Jeff Kinney needs a shovel: a six-foot shovel, to be exact.

The creator of the extraordinarily popular “Diary of a Wimpy Kid” series has been one of the few children’s book authors to host in-person events throughout the pandemic, even if they weren’t his usual raucous affairs. Back in 2019, during what he calls “the old days,” Kinney took his interactive tour to theaters across the United States and to seven countries, selling out huge venues at every stop.

“The travel, the thousands of people,” Kinney recalled, “it just seems so naive now.”

But in early 2020, like all his colleagues in the children’s book universe, Kinney couldn’t go to the corner store, much less a packed theater. And for an author who admits that he needs the payoff of seeing his readers engaged and happy, the thought of not being around kids didn’t sit well.

“Touring gives me closure,” Kinney said last fall. “It’s a lonely business to write and illustrate, and I need that connection.”

Kinney is not the only author who feels that way.

“Oh, I need it,” author-illustrator Jay Cooper said. “Actual interaction with kids is a well of energy. You don’t always realize how empty your well is when you’re writing, but you can sure tell when kids fill it up again.”

Lamar Giles, a young adult author and founding member of We Need Diverse Books, knows that feeling. Giles had packed more than 30 author visits into the first couple of months of 2020 and had a full schedule for the rest of the year, but during the first week of March, he found himself stranded in a Seattle hotel room after his series of school visits in the city was canceled due to the coronavirus pandemic.

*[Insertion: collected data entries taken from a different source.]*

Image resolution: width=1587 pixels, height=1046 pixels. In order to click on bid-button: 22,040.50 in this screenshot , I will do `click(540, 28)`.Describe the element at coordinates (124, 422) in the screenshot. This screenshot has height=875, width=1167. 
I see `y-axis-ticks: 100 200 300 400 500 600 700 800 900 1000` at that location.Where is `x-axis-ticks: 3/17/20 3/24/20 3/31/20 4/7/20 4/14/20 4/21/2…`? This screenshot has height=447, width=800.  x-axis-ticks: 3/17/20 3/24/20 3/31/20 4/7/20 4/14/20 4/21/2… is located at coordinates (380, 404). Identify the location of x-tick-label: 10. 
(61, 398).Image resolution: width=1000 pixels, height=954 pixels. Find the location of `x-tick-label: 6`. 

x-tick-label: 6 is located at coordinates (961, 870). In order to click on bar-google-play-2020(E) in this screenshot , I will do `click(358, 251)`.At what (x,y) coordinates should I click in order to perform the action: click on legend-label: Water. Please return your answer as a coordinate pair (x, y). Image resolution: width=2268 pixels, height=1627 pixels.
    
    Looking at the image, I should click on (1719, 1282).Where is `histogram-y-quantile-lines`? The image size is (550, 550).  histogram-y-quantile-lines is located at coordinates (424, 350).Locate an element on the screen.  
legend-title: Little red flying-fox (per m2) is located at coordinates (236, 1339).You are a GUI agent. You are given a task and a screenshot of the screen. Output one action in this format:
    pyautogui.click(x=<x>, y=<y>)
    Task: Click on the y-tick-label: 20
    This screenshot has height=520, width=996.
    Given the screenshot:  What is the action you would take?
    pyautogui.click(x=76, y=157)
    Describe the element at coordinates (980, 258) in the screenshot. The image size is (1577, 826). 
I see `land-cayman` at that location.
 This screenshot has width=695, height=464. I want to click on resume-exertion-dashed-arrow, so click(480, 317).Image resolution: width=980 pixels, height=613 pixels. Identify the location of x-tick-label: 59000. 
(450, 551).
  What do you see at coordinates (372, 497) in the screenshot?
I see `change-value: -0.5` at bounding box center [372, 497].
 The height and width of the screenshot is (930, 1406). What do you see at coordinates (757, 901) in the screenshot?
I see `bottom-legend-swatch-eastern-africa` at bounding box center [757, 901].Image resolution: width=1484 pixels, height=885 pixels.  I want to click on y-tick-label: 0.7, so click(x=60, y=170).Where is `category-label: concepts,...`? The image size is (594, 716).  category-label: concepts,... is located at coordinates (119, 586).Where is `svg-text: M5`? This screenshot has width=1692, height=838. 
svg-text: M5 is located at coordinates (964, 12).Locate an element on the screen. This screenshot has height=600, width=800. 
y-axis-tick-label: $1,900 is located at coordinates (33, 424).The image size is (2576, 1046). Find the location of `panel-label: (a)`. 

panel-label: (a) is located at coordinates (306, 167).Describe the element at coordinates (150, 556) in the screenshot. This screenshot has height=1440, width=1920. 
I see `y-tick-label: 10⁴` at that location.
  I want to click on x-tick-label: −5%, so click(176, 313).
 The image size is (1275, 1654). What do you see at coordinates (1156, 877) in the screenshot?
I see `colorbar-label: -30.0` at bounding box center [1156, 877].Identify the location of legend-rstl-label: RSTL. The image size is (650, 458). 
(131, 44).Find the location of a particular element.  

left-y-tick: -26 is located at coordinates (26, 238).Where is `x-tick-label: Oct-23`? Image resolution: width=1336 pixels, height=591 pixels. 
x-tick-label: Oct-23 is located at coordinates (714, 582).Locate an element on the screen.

“My first thought was, how am I going to get home?” he said. “But my second thought was, I am really going to miss seeing these kids.”

But grief gave way to reality: If authors wanted to interact with their readers, they were going to have to get creative.

“It’s difficult to engage on a screen, especially with really young children,” Newbery winner Meg Medina said. “As an author, the last thing I want is to ask teachers and parents, who are already stretched so thin, to take on more work to keep their kids engaged while I am talking into a computer.”

Phil Bildner “has to be a magician” to keep kids engaged when he does his virtual author visits, he said. But Bildner is also a booking agent, so he knows that these virtual events are an absolute necessity, no matter the steepness of the learning curve.

Link to the rest at The Washington Post

PG has opined previously about what a waste of time he believes that traditional city-to-city book tours are for most, perhaps all, authors.

He’ll let visitors to TPV opine about whether book tours by children’s authors are worth the time and strange hotel rooms that may be less than ideal for writing. Including the recovery time following a book tour.

PG just considered how much Amazon advertising could be purchased for the cost of a book tour. The efficacy of that comparison would, of course, assume that the publisher was willing to hire someone who actually knew how to create, purchase and place online ads effectively. (Note: People who are really good at that sort of thing and who can generate results tend to be in high demand and charge accordingly.)